Probably you wouldn't be able to run 24k context with 1GB of VRAM less, try 16k with koboldcpp or run 18~20k context by using llamacpp
However it seems like model has some problems with monster girls, for example it describe naga to have "human body above her neck", not just upper body, however more detailed description in card/persona solved the problem. Maybe model needs additional healing on larger dataset? Or general fine-tuning before RP tune? What are fitting settings for Endurance?
Also it seems like model has great "long term" memory that i instantly noticed, but bad "short term" one, for example it couldn't track pieces of clothes taken off and kept making up something i wasn't even able to follow anymore
Half of the time it fails at numbers, if there's three mentioned corpses, one from group A and two from group B - it'll say there's only one A and one B corpses... Or birthdays, i mentioned that my character "was 8 when apocalypse happened" but in one of analysis reswipes i was told that my character "was born 8 years old", i don't know how and why that happened tbh
Anyway, such problems are not pretty rare to see and probably i would get rid of half of them the moment I'll find greater preset for Endurance. So, thanks for the release! Despite mentioned problems it's still an awesome model
Ahem Ahem Dear Santa Drummer, can i ask, would you make Endurance v1.1 in any time soon?
🥺
👉👈
Unfortunately it seems like I cant run even 1024 context with iq2_m. maybe because windows is eating around 400mb of vram on 11 gb card. I tried different params and fa without luck.
Downloading IQ2_XS quant, hoping it still will be good.
(running with koboldcpp)
even with qv cache it doesn't work.
Hm, but it runs relatively okay on cpu. I will try IQ2_XS on gpu and try original behemoth/this model with higher quant on cpu.
IQ2_XS is smart on first glance. Will compare with q4km behemoth.
Non-english perfomance is nuked btw (by english-calibrated low imatrix quant ot by layers removal)
Great model, I think this is finally the nail on the MidnightMiqu coffin for 48gb vram. Even though I've only tested it with one card, it feels like a smarter version of MidnightMiqu that retains its creativity while picking up on more nuances
Just finished a somewhat complex scenario with dubious moral implications (the best kind).
90% of the models will either have the character screaming and yelling at you like some r*pe victim(is not by a mile) or go full S E X O on it. I have not tried Midnight Miqu yet, but I have a feeling it would just spiral into a full-blown soap opera kind of drama.

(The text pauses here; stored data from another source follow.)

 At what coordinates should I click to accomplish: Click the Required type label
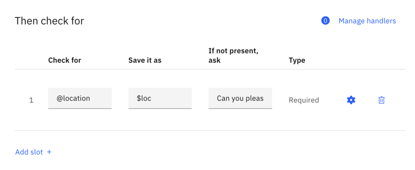coord(304,100)
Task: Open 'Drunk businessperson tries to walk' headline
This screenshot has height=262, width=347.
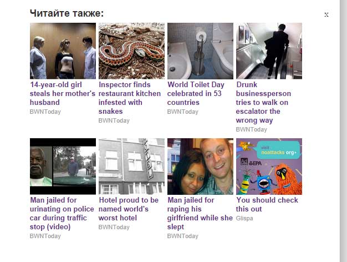Action: click(x=263, y=102)
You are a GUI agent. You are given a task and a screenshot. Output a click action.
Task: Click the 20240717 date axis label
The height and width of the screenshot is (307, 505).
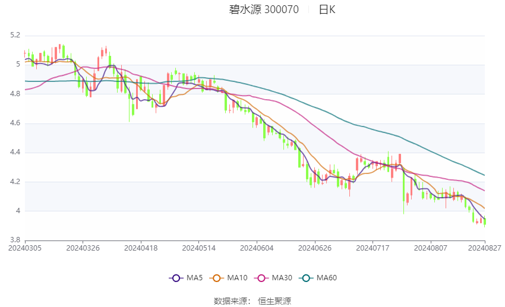(373, 247)
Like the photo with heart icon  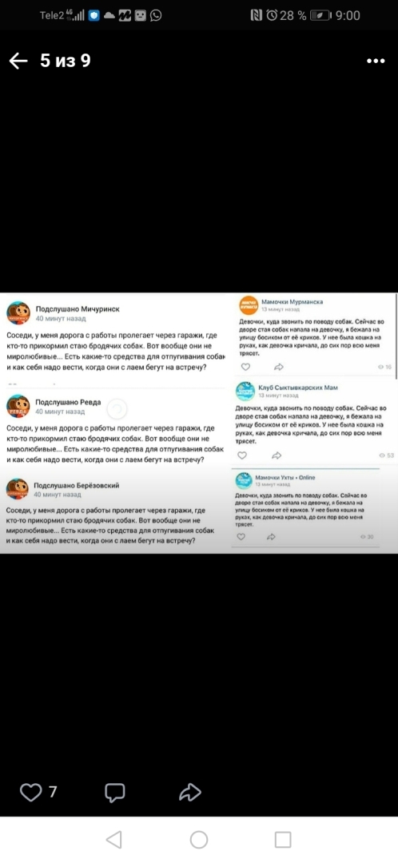[31, 792]
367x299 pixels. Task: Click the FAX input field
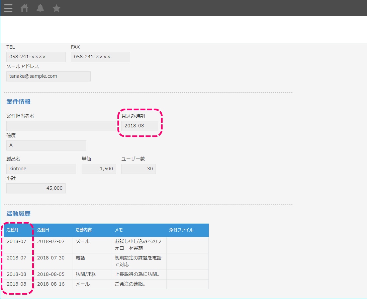(x=100, y=57)
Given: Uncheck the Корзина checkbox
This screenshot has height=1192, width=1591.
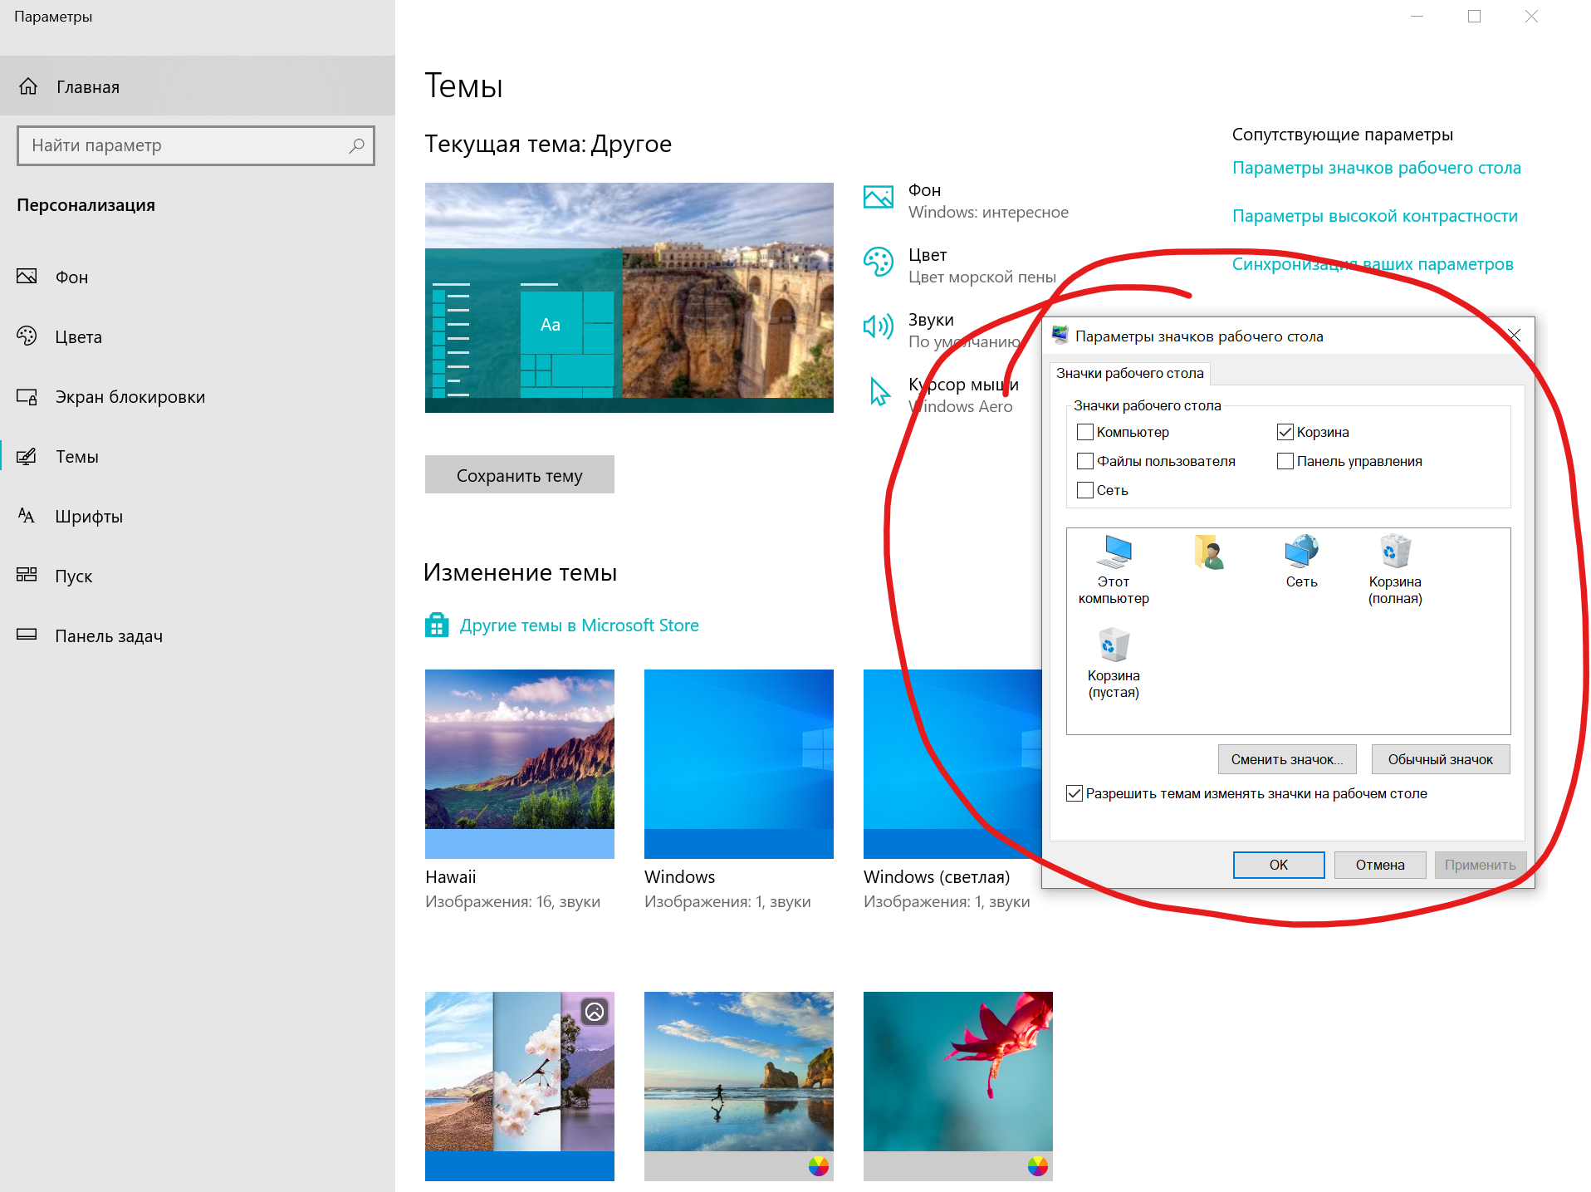Looking at the screenshot, I should tap(1285, 432).
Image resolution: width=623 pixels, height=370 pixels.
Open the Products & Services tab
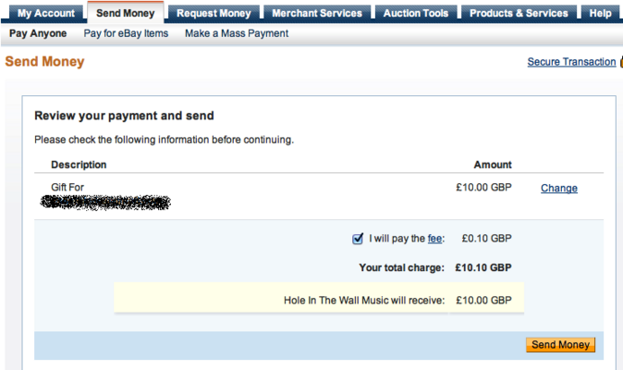tap(519, 13)
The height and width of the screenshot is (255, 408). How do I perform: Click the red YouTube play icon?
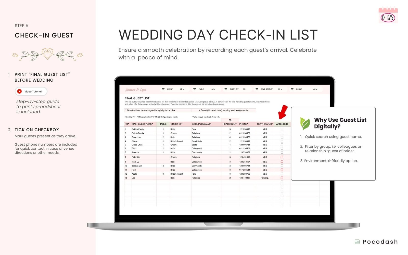pos(19,91)
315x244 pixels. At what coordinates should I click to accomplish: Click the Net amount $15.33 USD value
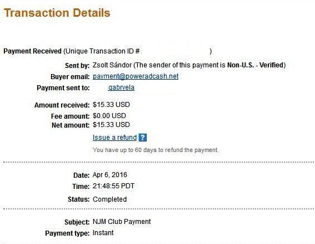click(111, 125)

Saying that...this model did none of that. The sheer emotional intelligence took me by complete surprise - the girl, whose character is wild and aggressive, slowly softened as a real connection formed between her and her fiancé as they spent the night going against her parents' wishes and just cuddling to sleep.
I love how genuinely graceful the slope of her emotional progression was. She didn't give in right away, nor did she fight until blood came out (it did happen the next morning though, lowering the temperature worked wonders to fix it). At some point I even added some side characters and it held up marvelously!
There was even a lot of playing around with the slop, reforming it to fit the context of the scene. Love it!
This is now my favorite model, no questions asked. The dream of running it locally is the only thing left before this becomes a genuinely useful writing assistant for me.
@Olafangensan Thank you! If you're not running it locally, you might want to run Behemoth 123B instead.